Best Practices and Limitations

  • Select a field for which there are not too many different values.

  • Currently, there is a limit on how many values are stored (defaults to 100), so you should choose a field that does not have more values than this. @id will never be a good choice, since that is unique per event, so it basically means that no throttling would be applied. The only metadata field that in normal cases does not have too many values is @timezone.

  • There is a fixed limit on the values of the throttle field that Humio can store in memory per alert. If the throttle field assumes more values than this limit, the alert might trigger more frequently than indicated by the given throttle period.

Multiple Fields

It is only possible to throttle on a single field. If you need to throttle on multiple fields, you can simply add a new field that concatenates these fields in the alert query.

For example, if your events have a service and a host field, and you want to throttle on the combination of these, you can add a new field in the alert query by adding the following line to it:

humio
| serviceathost := concat([service, host]])

and then throttle on serviceathost.

Relation between Throttle Period and Time Window

If your search finds specific events, that you want to trigger the alert on, for example specific errors, you want to set the throttle period to match the time window of the search. If you set the throttle period higher than the time window, you might miss events, and if you set it lower, you might get duplicate alerts.

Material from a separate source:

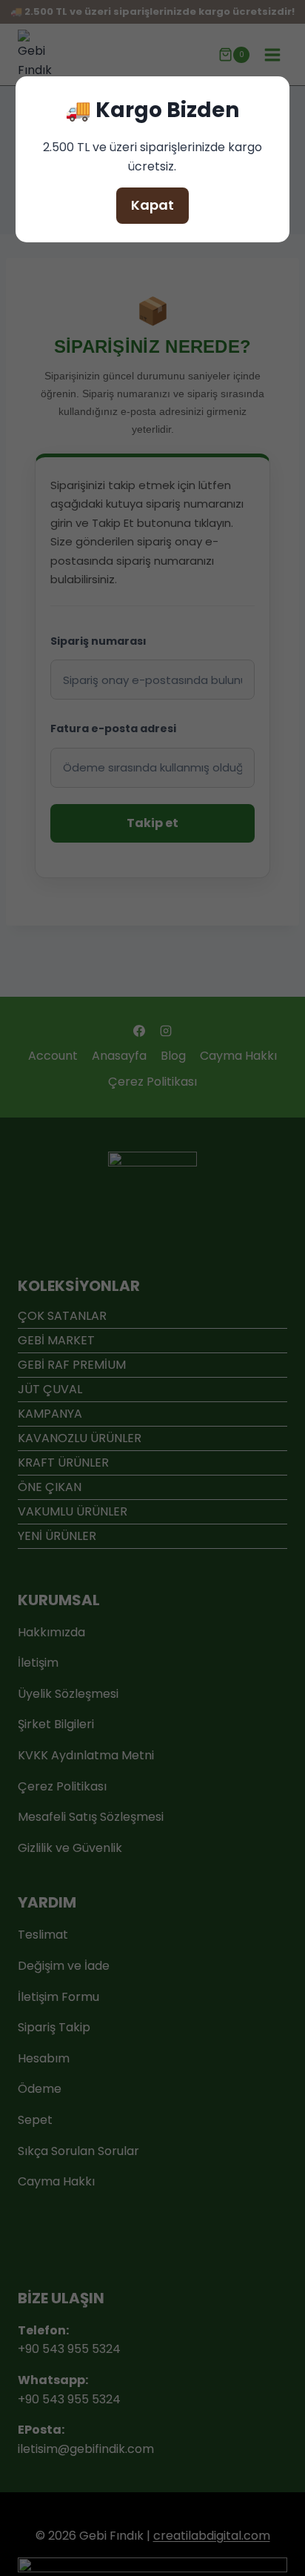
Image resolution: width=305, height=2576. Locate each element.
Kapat (152, 205)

If your search involves an aggregate, you might want to set the time window larger in some cases. For example, if you want to be notified every hour, whether there are more than 5 errors within a 4 hour search window. You probably do not want to set the time window smaller than the throttle period, as this means that there will be events that are never evaluated by the alert. For Actions like email and Slack, you want a higher throttle period since these triggers do not deduplicate.